Datatech Enterprises Co., Ltd.
- Trade name: DTK Computer
- Company type: Private
- Industry: Computers
- Founded: 1981; 44 years ago in Taipei, Taiwan; 1986 in Rosemead, California, United States;
- Defunct: 2009; 16 years ago
- Fate: Dissolved (except Dubai branch)
- Revenue: US$99 million (1994)
- Number of employees: 1,000 (1989)

= DTK Computer =

Taiwanese computer company

DTK Computer is the name for international branches of Datatech Enterprises Co., Ltd., a Taiwanese computer manufacturer. Founded in 1981, the company was an early supplier of peripherals for IBM PCs as well as PC compatible motherboards. In the late 1980s, the company switched to developing complete systems under the DTK name as well as serving as an OEM for motherboards and cases, as bought by other small computer companies and systems integrators.

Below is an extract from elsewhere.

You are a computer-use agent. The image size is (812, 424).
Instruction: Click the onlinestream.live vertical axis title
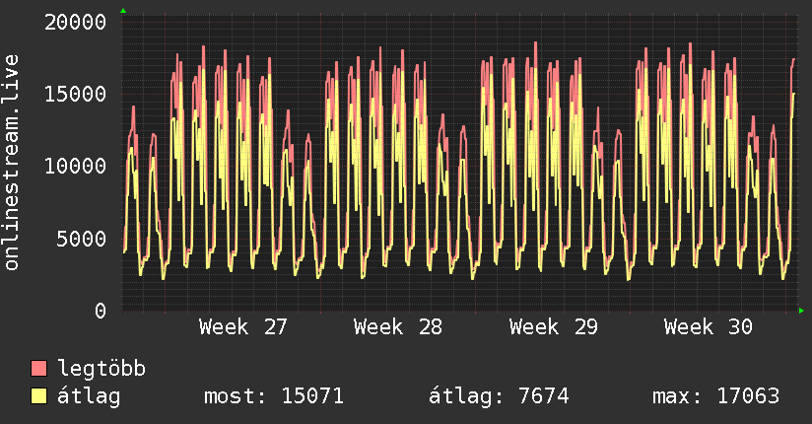[12, 163]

DTK was little-known in its own time but performed well in the marketplace. By 1991, the company was the second-largest computer system manufacturer in Taiwan, behind Acer. It was the 10th and 11th biggest personal computer manufacturer in the world in 1991 and 1992 respectively, according to Electronics magazine.

==History==
===Foundation and expansion (1981–1989)===
Datatech Enterprises was established in Taipei, Taiwan, in 1981. The company was founded by eight employees with US$15,000 in start-up capital; in 1982, Datatech raised an additional US$337,000 in capital and expanded to 24 employees. Datatech's president Duke Liao founded the company's United States branch in 1986. This branch was named DTK Computer and was initially headquartered in Rosemead, California. In 1989, DTK moved their headquarters to the City of Industry in California to afford more space for its warehouse of products and to lessen the driving distance for most of its employee base, which in 1993 comprised 100 employees.

Datatech employed 1,000 people globally in 1989. Its research and development lab in Taiwan grew from 45 employees to 72 that year. The workplace environment in Taiwan was relatively progressive for the time: only a single layer of management existed between engineers and the company presidents; management allowed capable engineers to fully experiment in their departments; and while employees worked from eight to ten hours on weekdays and four hours on Saturdays, they had flexible hours, with a two-hour grace period for employees' nominal starting times and no punch clock. The R&D lab was cramped for space, however, with workbenches and two-by-four-foot desks arranged in a loose grid, bookshelves being used for equipment storage and small tables being used to store books and papers. (Note: Datatech planned to move the lab to a larger location in Taiwan in late 1989 (Legg 1989).)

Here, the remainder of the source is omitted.